Les filles d’Olivier Hirsch se sont inclinées à Colomiers samedi soir, après avoir craqué en seconde période. Un revers important qui risque de dicter la fin de la saison.

Si l’objectif maintien avait été annoncé, on se rend compte au final que ce n’était pas si anodin. Descendus de Ligue 2 aussi cette saison, Limoges est condamné déjà à la NF2 tandis que Dunkerque ne se porte pas au mieux. Et puis il y a le RBF, qui lutte chaque week-end avec ses armes. Des armes tellement efficaces que le public roannais s’est mis à rêver de playoffs. Comme une nostalgie renaissante de la saison 2015-2016 dorée.

Des blessures qui pénalisent

 

Mais la réalité du championnat est là. Cette défaite à Colomiers met en lumière un fait indéniable, les Pink Ladies sont humaines. Privé d’Alexandra Ilvovskaya, pas assez remise d’une blessure à la cheville, et d’Elise Sandre, joueuse de rotation qui commençait à faire ses preuves, le RBF a cédé. Contre une équipe meilleure samedi soir, la bande à Léonore Duchez n’a pu l’emporter.

Championnat ou Coupe… ou les deux ?

 

Deux possibilités s’offrent désormais au Roannais Basket Féminin. La défaite de La Tronche devant l’ASVEL peut présager un tir groupé des équipes de tête pour la seconde place, qualificative pour les playoffs. Mais il faudra performer chaque week-end. Ou alors, plus probable, se fixer comme objectif une épopée en Trophée Coupe de France.
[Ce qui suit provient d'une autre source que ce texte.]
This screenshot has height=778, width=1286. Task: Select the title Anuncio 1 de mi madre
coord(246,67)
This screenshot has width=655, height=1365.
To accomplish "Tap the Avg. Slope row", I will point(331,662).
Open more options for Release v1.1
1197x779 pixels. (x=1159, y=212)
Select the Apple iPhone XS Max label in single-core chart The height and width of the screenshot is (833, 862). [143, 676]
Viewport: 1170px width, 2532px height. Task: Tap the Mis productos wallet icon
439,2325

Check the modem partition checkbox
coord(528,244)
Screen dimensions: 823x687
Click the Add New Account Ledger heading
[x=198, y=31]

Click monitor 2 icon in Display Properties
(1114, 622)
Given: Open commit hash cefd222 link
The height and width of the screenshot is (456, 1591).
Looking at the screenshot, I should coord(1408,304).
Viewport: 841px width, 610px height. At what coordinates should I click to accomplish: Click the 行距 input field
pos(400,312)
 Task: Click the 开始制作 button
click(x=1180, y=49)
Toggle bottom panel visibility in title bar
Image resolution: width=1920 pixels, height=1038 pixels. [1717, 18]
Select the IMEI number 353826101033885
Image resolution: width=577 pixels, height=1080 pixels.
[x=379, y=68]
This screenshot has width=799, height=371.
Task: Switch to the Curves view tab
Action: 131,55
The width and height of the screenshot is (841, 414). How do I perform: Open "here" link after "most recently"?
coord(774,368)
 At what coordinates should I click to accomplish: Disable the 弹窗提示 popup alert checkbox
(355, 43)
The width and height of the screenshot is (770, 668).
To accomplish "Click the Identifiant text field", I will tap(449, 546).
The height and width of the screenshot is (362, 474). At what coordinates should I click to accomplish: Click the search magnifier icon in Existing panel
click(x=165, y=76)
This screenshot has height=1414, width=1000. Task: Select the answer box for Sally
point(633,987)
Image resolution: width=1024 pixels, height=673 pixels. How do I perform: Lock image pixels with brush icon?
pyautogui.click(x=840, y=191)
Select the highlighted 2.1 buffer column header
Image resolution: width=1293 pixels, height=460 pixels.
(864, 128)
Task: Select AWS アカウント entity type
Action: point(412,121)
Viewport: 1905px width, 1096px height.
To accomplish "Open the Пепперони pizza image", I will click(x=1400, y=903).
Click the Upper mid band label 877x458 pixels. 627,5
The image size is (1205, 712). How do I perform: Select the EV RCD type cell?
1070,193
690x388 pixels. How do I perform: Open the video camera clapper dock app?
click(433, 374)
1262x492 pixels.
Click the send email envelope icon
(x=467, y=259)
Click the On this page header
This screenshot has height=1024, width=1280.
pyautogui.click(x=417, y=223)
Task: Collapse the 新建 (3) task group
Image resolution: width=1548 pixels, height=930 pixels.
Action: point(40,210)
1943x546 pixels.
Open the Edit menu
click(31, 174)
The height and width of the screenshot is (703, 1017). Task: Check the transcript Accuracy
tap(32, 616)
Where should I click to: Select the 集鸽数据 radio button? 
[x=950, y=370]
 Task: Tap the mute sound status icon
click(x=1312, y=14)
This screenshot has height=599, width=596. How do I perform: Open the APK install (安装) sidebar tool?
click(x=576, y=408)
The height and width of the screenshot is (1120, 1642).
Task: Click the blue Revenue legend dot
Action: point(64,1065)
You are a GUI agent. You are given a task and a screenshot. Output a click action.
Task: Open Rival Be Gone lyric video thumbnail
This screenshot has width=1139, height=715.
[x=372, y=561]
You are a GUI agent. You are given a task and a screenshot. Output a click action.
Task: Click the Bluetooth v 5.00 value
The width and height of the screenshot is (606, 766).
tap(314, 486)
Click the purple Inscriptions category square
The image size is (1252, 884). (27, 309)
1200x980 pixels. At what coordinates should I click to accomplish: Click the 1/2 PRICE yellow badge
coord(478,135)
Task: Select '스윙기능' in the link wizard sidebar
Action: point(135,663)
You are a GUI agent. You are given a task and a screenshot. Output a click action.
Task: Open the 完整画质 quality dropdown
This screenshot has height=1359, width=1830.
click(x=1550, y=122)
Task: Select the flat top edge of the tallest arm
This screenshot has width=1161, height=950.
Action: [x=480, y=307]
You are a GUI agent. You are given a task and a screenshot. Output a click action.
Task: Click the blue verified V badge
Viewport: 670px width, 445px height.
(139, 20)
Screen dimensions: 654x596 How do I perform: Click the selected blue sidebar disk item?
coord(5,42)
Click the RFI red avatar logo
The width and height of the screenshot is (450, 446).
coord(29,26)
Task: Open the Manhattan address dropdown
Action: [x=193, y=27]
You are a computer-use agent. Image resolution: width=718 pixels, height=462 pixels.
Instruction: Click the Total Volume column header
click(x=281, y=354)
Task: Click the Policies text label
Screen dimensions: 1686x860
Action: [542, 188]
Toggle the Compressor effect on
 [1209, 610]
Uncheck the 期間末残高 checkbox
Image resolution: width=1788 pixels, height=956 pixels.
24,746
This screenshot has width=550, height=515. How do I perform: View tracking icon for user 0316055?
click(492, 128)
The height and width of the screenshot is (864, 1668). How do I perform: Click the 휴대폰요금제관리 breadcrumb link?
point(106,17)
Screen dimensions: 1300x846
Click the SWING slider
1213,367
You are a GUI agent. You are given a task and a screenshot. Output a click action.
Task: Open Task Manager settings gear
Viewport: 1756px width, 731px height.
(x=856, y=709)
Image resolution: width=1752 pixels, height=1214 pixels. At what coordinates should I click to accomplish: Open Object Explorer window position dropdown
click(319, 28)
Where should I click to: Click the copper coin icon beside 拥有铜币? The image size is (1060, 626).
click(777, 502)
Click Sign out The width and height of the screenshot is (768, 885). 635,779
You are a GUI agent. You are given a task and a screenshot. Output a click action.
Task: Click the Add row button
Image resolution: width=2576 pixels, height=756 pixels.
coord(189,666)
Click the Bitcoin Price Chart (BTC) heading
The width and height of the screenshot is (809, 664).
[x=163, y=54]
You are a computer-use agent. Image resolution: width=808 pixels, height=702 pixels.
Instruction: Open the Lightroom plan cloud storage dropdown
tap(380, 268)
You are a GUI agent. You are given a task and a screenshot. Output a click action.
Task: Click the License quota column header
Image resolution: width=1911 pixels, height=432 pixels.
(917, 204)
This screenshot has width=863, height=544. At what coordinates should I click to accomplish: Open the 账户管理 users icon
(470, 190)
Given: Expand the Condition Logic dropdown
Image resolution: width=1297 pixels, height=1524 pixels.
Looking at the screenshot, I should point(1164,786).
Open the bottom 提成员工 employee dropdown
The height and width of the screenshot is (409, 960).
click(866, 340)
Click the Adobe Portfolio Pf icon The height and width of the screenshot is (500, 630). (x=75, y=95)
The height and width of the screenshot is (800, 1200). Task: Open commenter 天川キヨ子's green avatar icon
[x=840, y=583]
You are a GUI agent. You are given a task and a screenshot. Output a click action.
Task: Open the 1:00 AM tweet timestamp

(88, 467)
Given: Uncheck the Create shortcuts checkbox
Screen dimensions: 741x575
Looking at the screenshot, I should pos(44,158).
Le RBF reçoit dimanche les espoirs de Nice en 1/8e de finale, avant un éventuel plateau à Limoges pour accrocher Bercy.

Quoiqu’il advienne, ce groupe là a déjà réussi à redresser le navire roannais, qui n’était pas au mieux la saison dernière. Roanne a pu (re)découvrir les vertus appréciées : combativité, talent, courage et abnégation entres autres dans une équipe appréciée tant humainement que sportivement dans le club.